Comparison to the algorithm in C version:

The Java version uses a forward algorithm to compute all canonical forms. In other words, the Java version retrieve all citation forms for all base words (input); retrieve uninflected form for all citation forms; then compares citation forms and inflected forms to see if words are related.

The implementation in C uses reversed algorithm. Again, it define two based forms are related when they have same inflected forms. However, it limits the domain of all uninflected forms to the words list from Lexicon and Metathesaurus. In other words, it go through all words list to check if they have same base. If so, make the base form related.
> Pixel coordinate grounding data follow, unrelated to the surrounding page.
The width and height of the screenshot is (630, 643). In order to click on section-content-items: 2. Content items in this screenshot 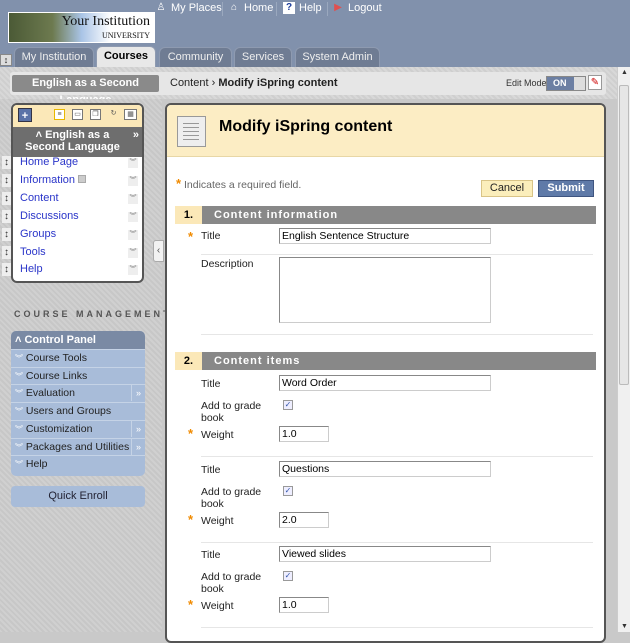, I will do `click(386, 361)`.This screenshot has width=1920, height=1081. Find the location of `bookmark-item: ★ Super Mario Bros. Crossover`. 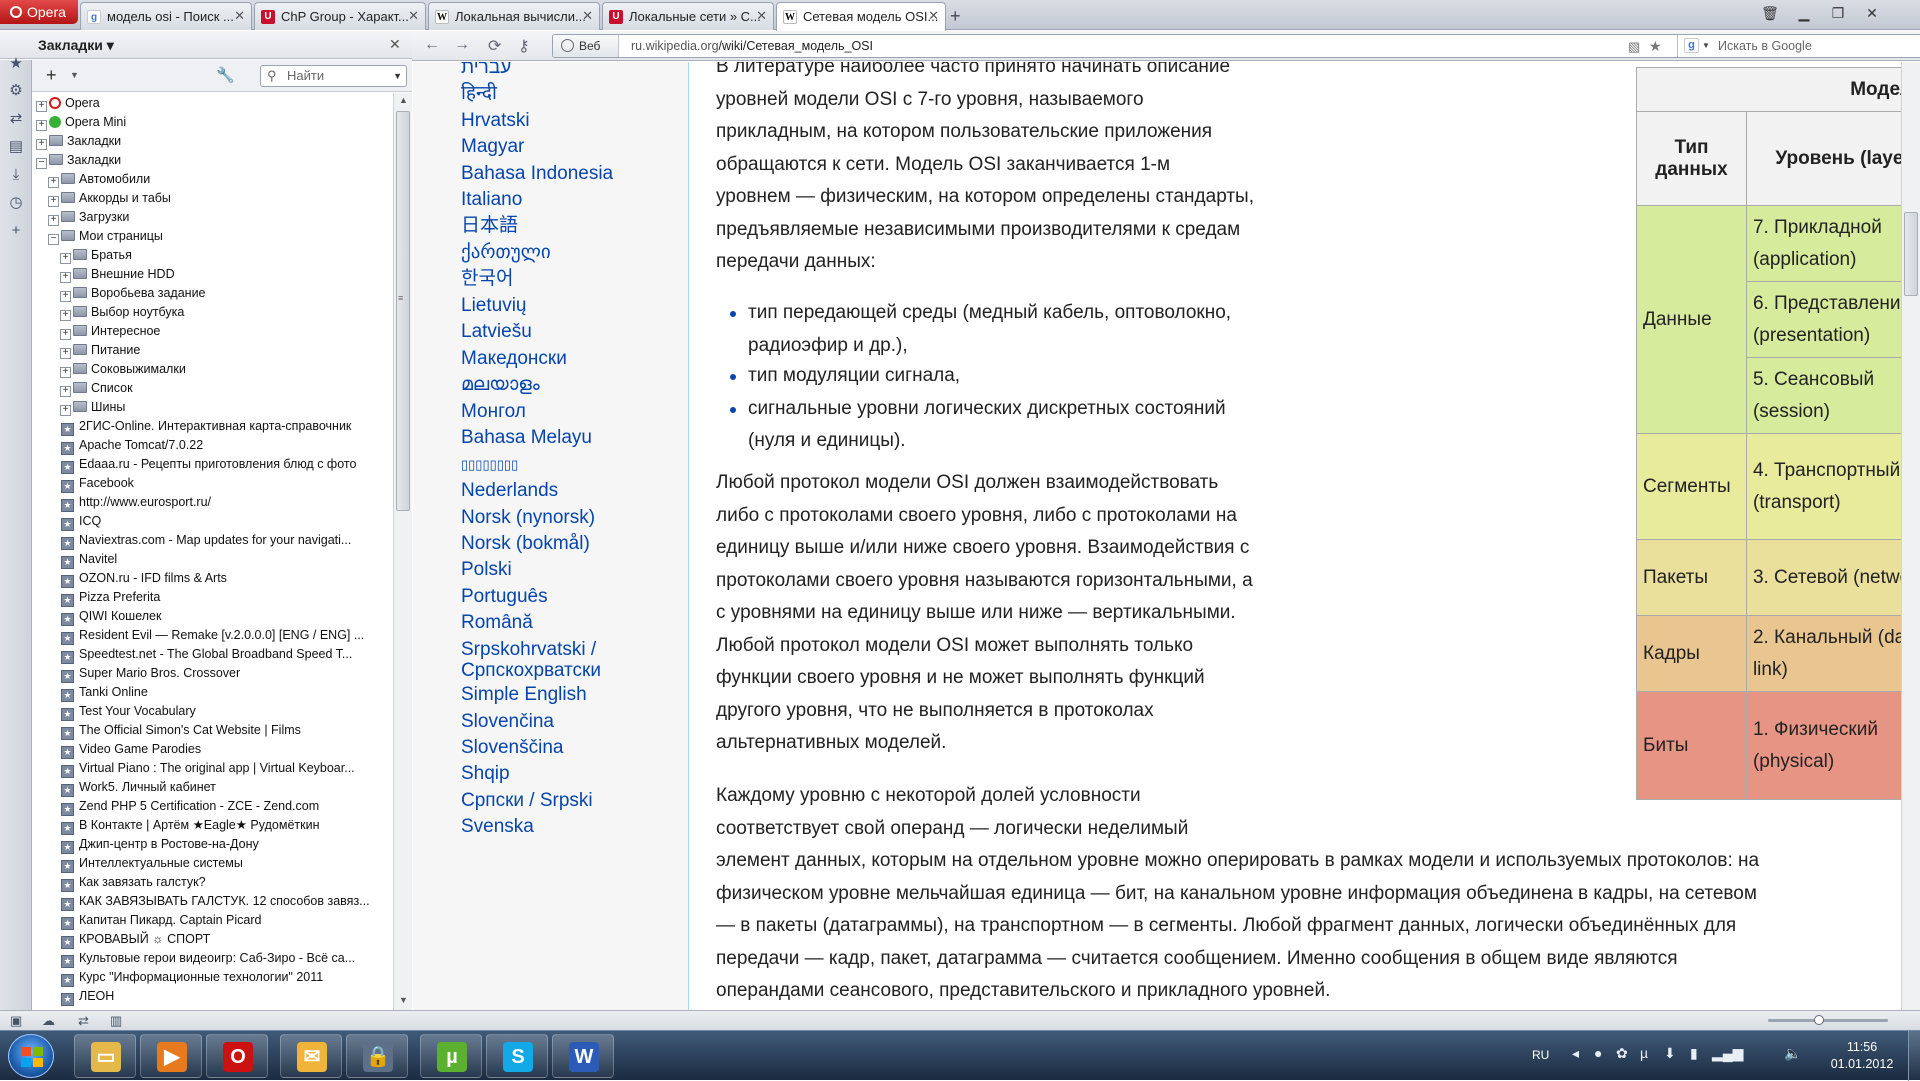

bookmark-item: ★ Super Mario Bros. Crossover is located at coordinates (150, 674).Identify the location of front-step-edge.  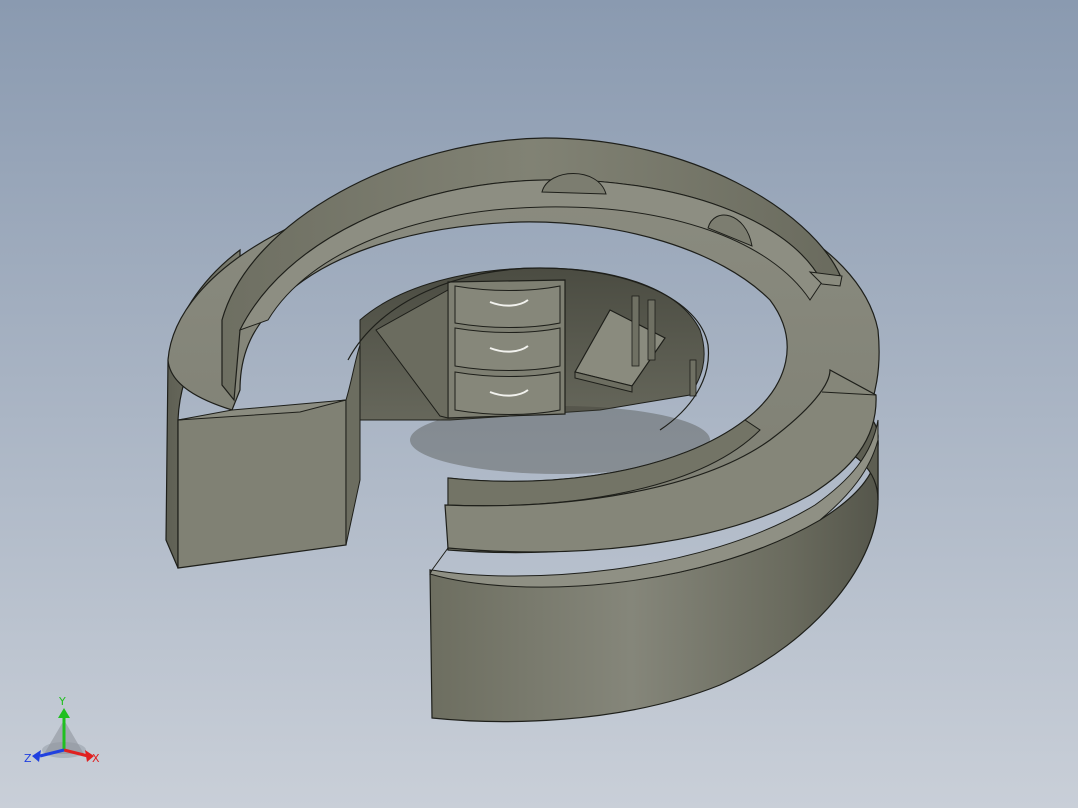
(440, 559).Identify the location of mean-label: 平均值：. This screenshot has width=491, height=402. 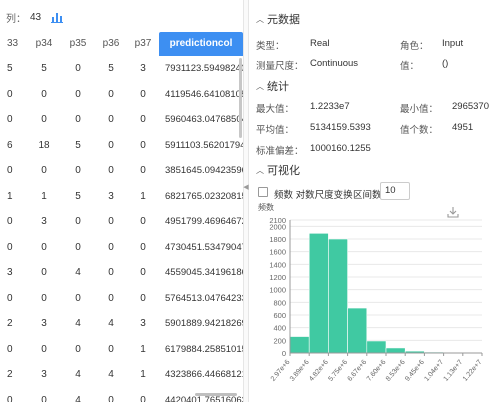
(276, 130).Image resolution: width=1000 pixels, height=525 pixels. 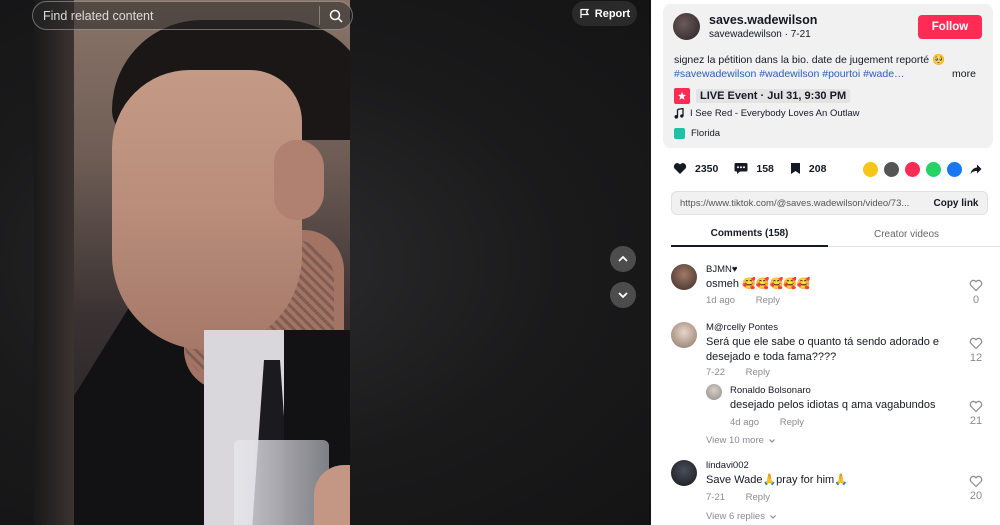 I want to click on author-subline: savewadewilson · 7-21, so click(x=760, y=34).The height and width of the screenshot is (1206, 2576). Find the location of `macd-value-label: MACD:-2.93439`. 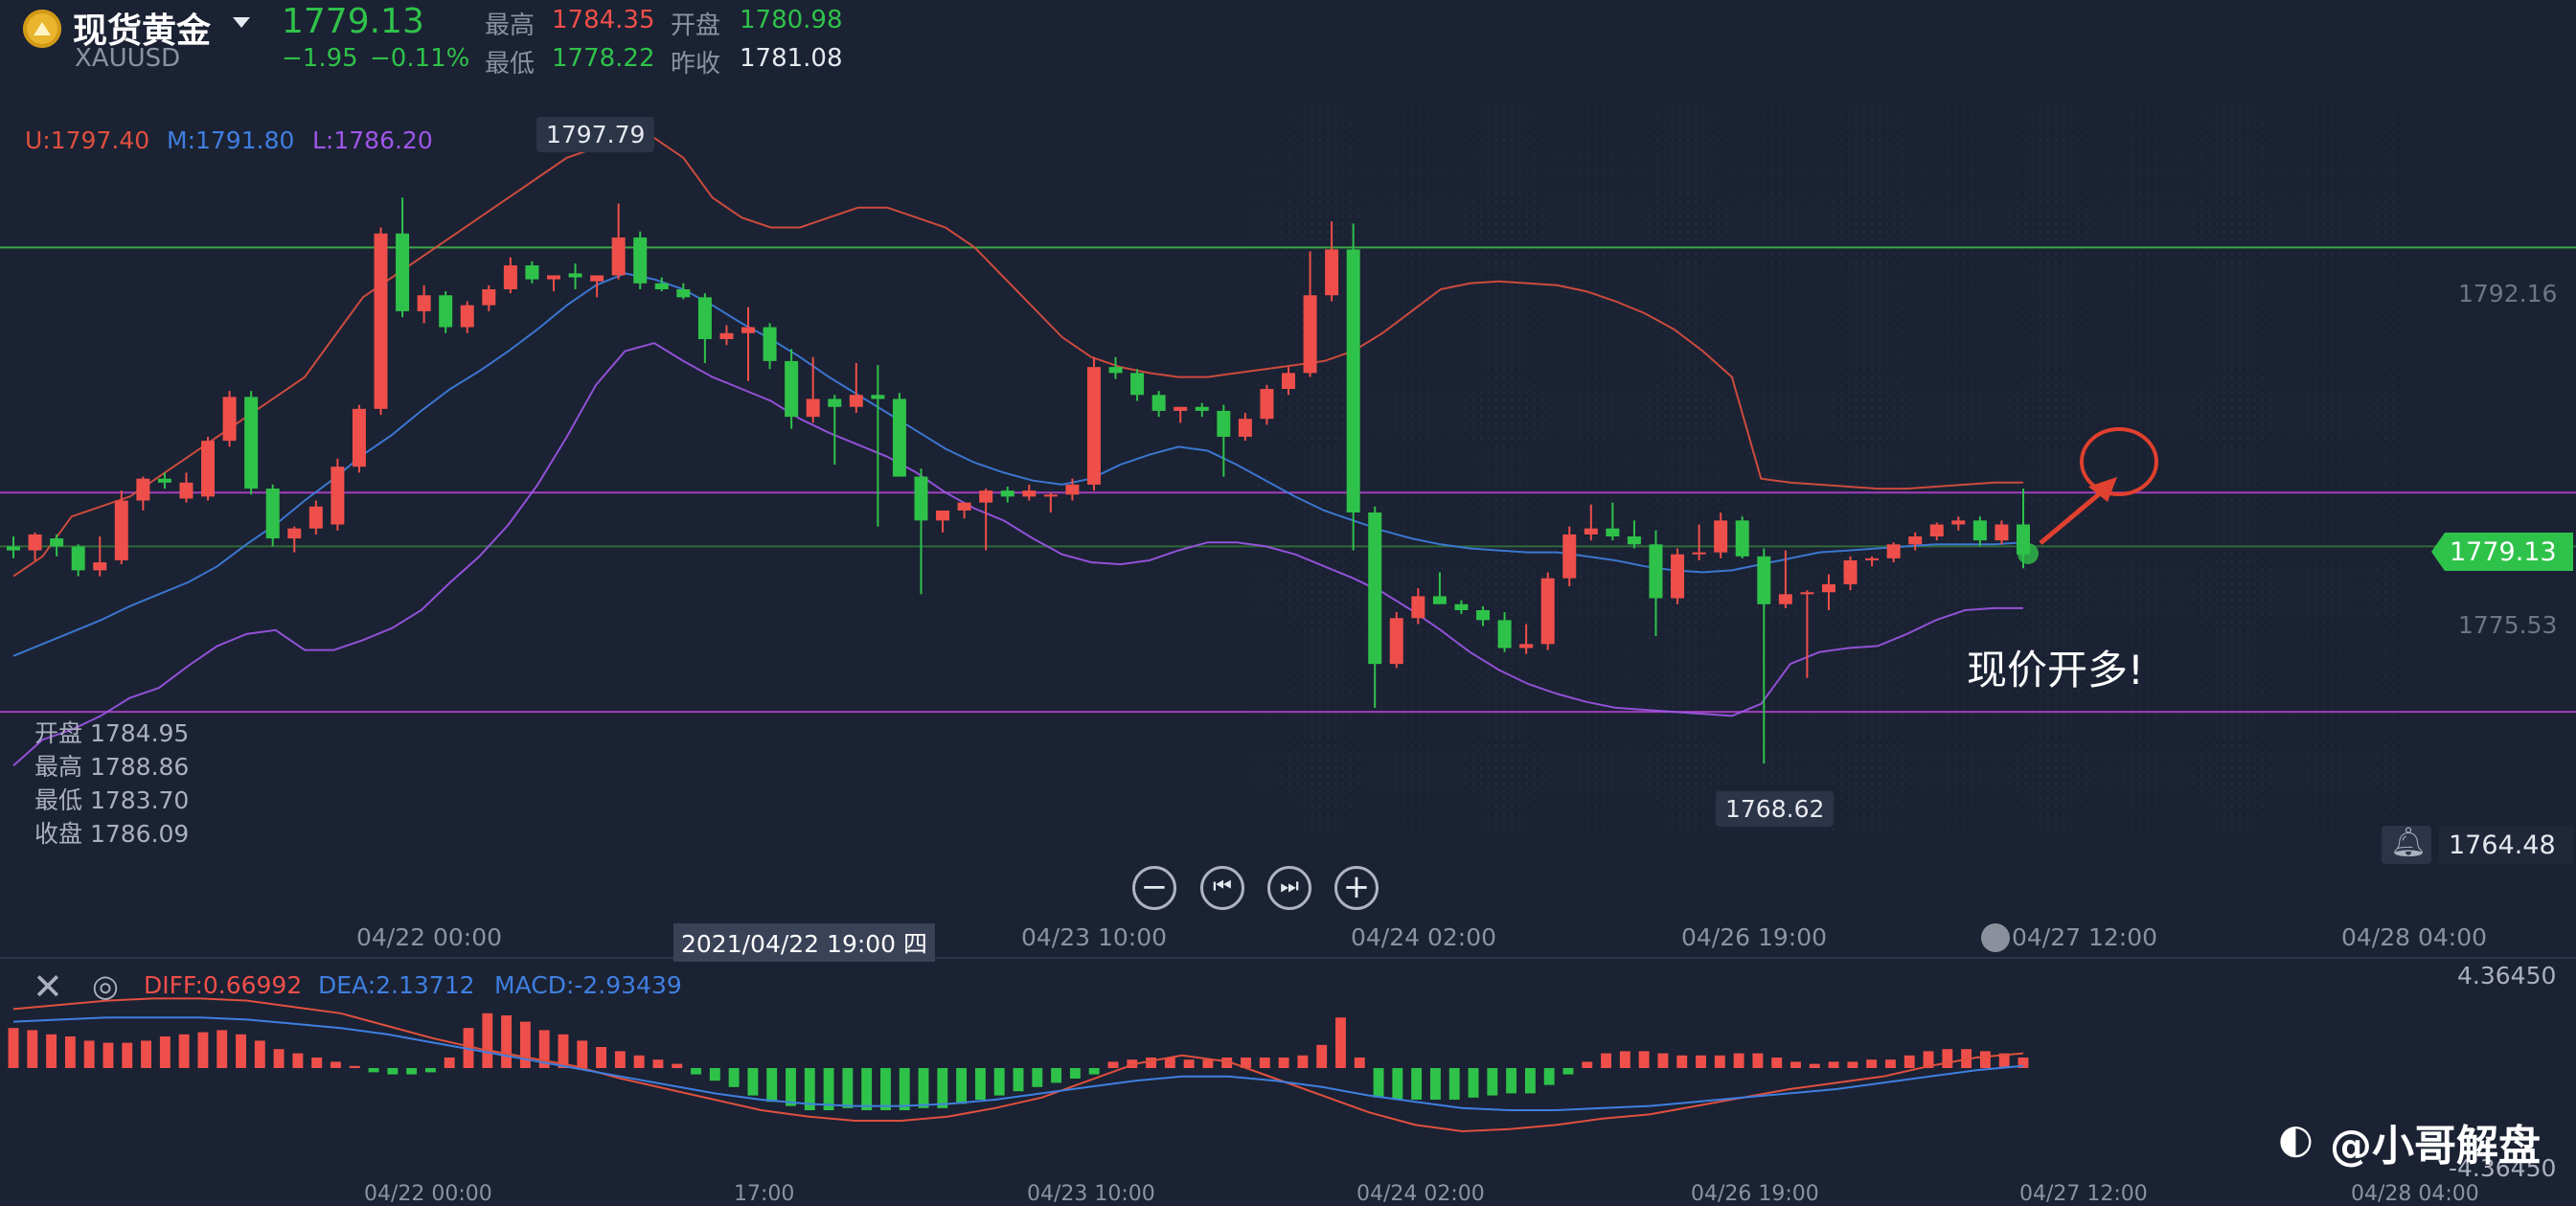

macd-value-label: MACD:-2.93439 is located at coordinates (588, 985).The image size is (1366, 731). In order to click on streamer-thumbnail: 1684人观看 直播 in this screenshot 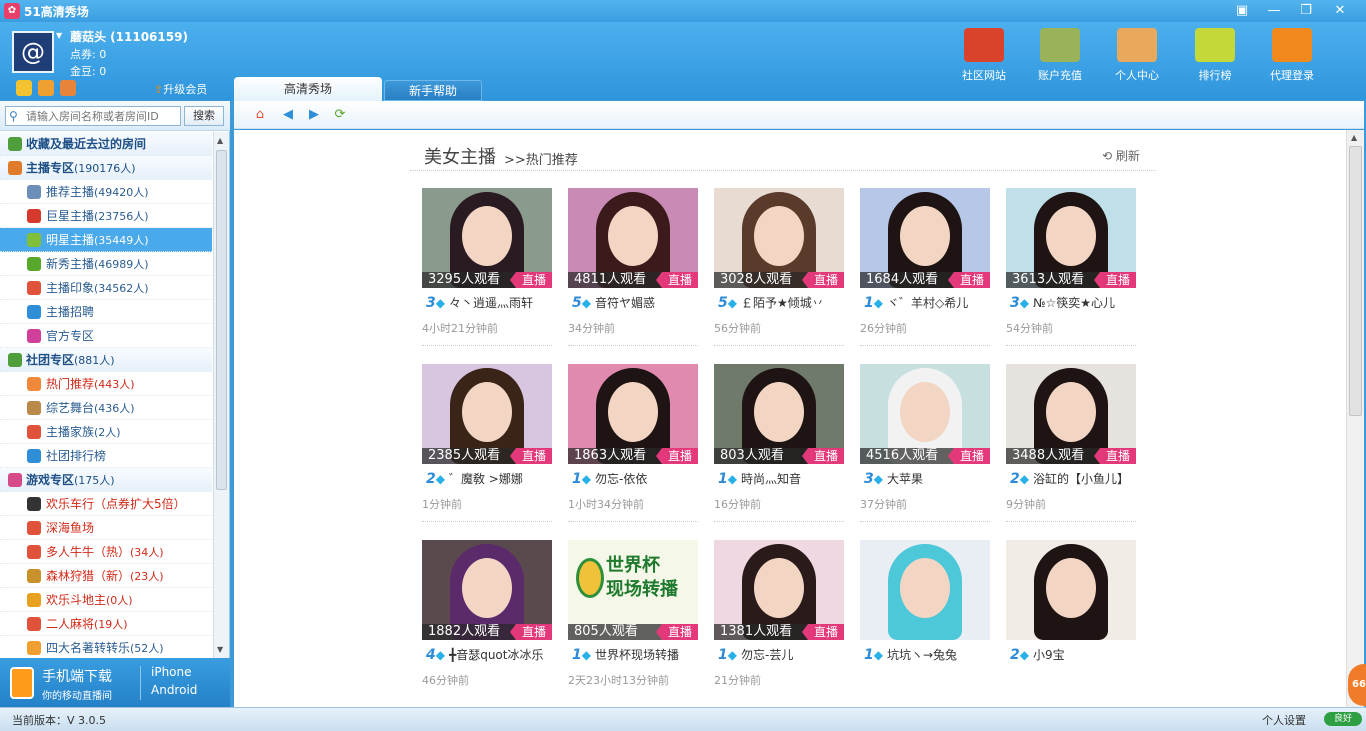, I will do `click(925, 238)`.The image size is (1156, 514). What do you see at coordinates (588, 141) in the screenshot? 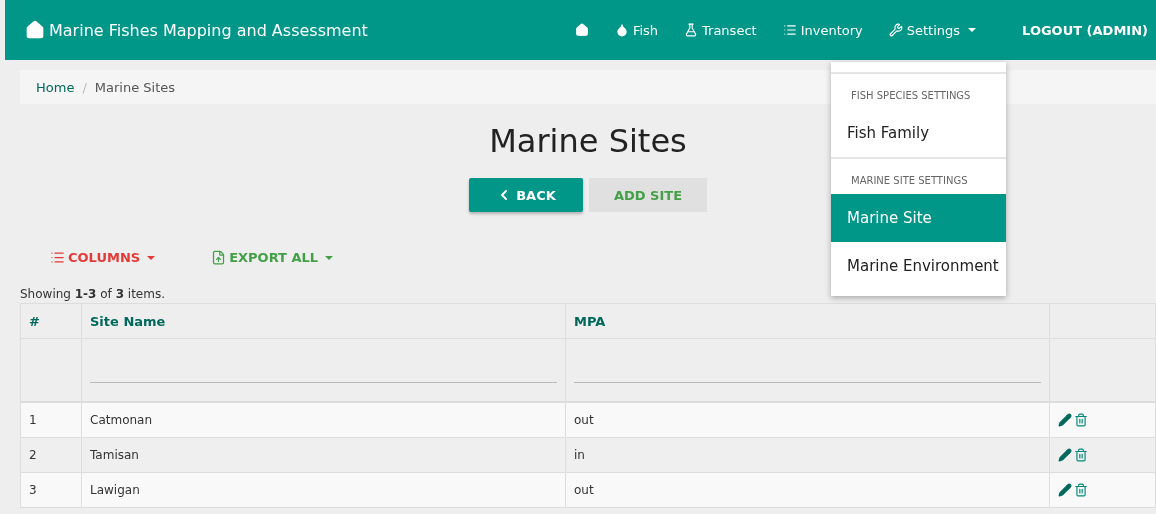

The algorithm can be summarized as follows:

  • Use the words list as input (Lexicon and Metathesaurus).
  • Find base forms for all words
  • Use all base forms as key and put into a hash table (base table).
  • Initialize all value to 0 in base table
  • Go through words list again; find the base form for all words.
  • Mark value (class ID) by an incremental number if the key (base) is not found before.
  • Don't change value if it is not 0.
  • For those words with multiple base forms, choose the one with minimum value and make all other value to the minimum (related class).
  • The elements with same value (class ID) are related class.
  • Index on the class ID by creating another hash table.
  • Print out results.

The major differences between C and Java implementation are Java have wider range for a related equivalent class. This is caused by those words only exist in Metathesaurus and not in Lexicon. The inflectional forms (generated by rules) may make it related to a class which is known by Lexicon, and vice versa.